▶ Textauszug
------------------------------------------------

Selbst wenn es nur 1,4 Prozent wären, hätte diese Vermutung große Konsequenzen für das Standardmodell, so das Forschungsteam: Denn Messungen der letzten Jahrzehnte haben gezeigt, dass die Hintergrundstrahlung nicht völlig gleichmäßig ist. Stattdessen gibt es in ihrer Intensität sehr kleine Unterschiede, je nachdem, in welche Richtung man schaut. Forschende werten diese Beobachtung bislang als Beleg dafür, dass das Materiegas kurz nach dem Urknall nicht gleichmäßig verteilt war. Stattdessen war sie an einigen Stellen minimal dichter als an anderen. Das ist auch der Grund dafür, dass sich überhaupt Galaxien bilden konnten: Die dichteren Stellen wirkten als Kondensationspunkte, an denen sich das Gas unter dem Einfluss der eigenen Gravitation zu Sternen verdichtete. Ohne diese anfängliche Ungleichverteilung gäbe es uns also wahrscheinlich nicht.

------------------------------------------------

▶ Aufgabe
Schreibe aus dem Textauszug über die kosmische Hintergrundstrahlung den Abschnitt von „Selbst wenn es“ bis einschließlich „also wahrscheinlich nicht.“ wortgetreu ab.

▶ Angezeigte Daten
------------------------------------------------

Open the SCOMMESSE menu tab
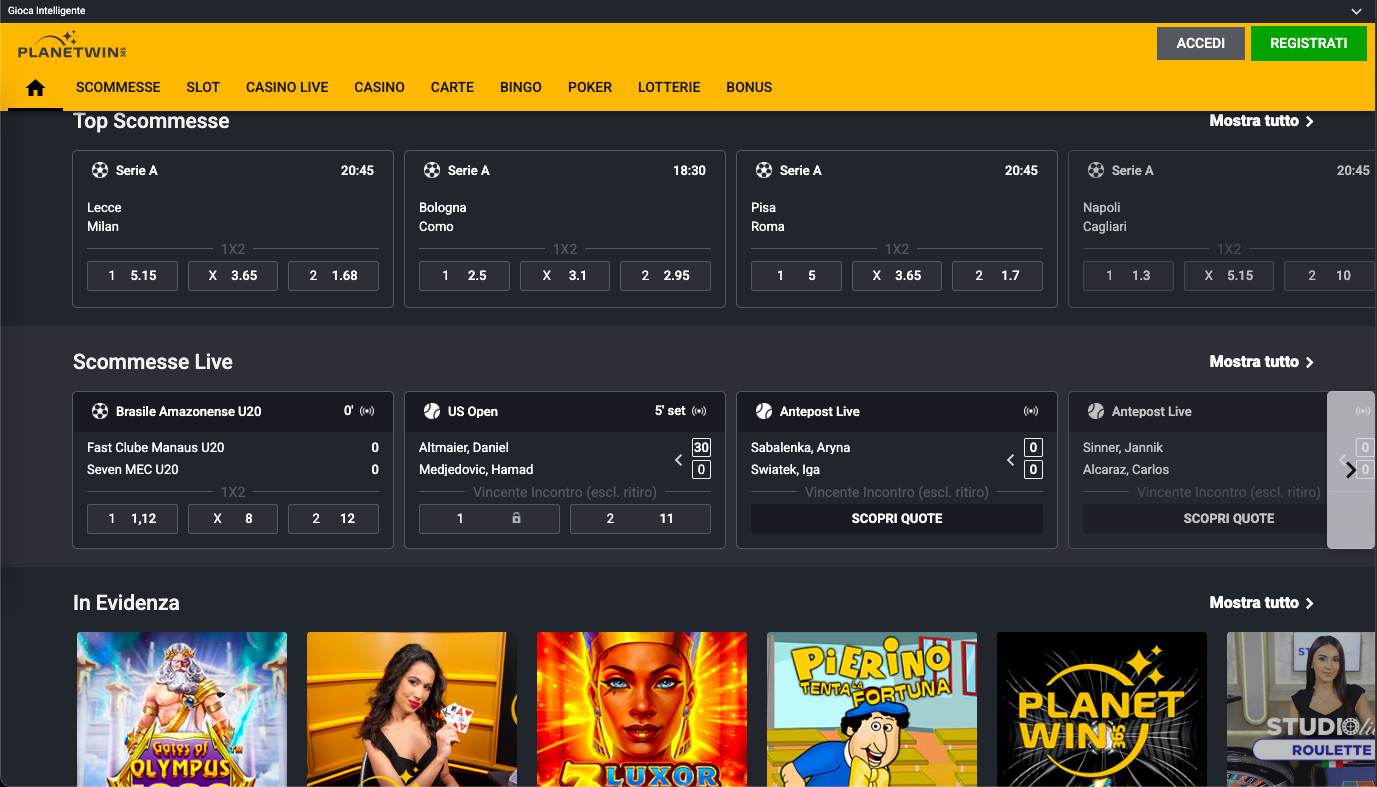This screenshot has height=787, width=1377. click(118, 88)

------------------------------------------------

▶ Ergebnis
Selbst wenn es nur 1,4 Prozent wären, hätte diese Vermutung große Konsequenzen für das Standardmodell, so das Forschungsteam: Denn Messungen der letzten Jahrzehnte haben gezeigt, dass die Hintergrundstrahlung nicht völlig gleichmäßig ist. Stattdessen gibt es in ihrer Intensität sehr kleine Unterschiede, je nachdem, in welche Richtung man schaut. Forschende werten diese Beobachtung bislang als Beleg dafür, dass das Materiegas kurz nach dem Urknall nicht gleichmäßig verteilt war. Stattdessen war sie an einigen Stellen minimal dichter als an anderen. Das ist auch der Grund dafür, dass sich überhaupt Galaxien bilden konnten: Die dichteren Stellen wirkten als Kondensationspunkte, an denen sich das Gas unter dem Einfluss der eigenen Gravitation zu Sternen verdichtete. Ohne diese anfängliche Ungleichverteilung gäbe es uns also wahrscheinlich nicht.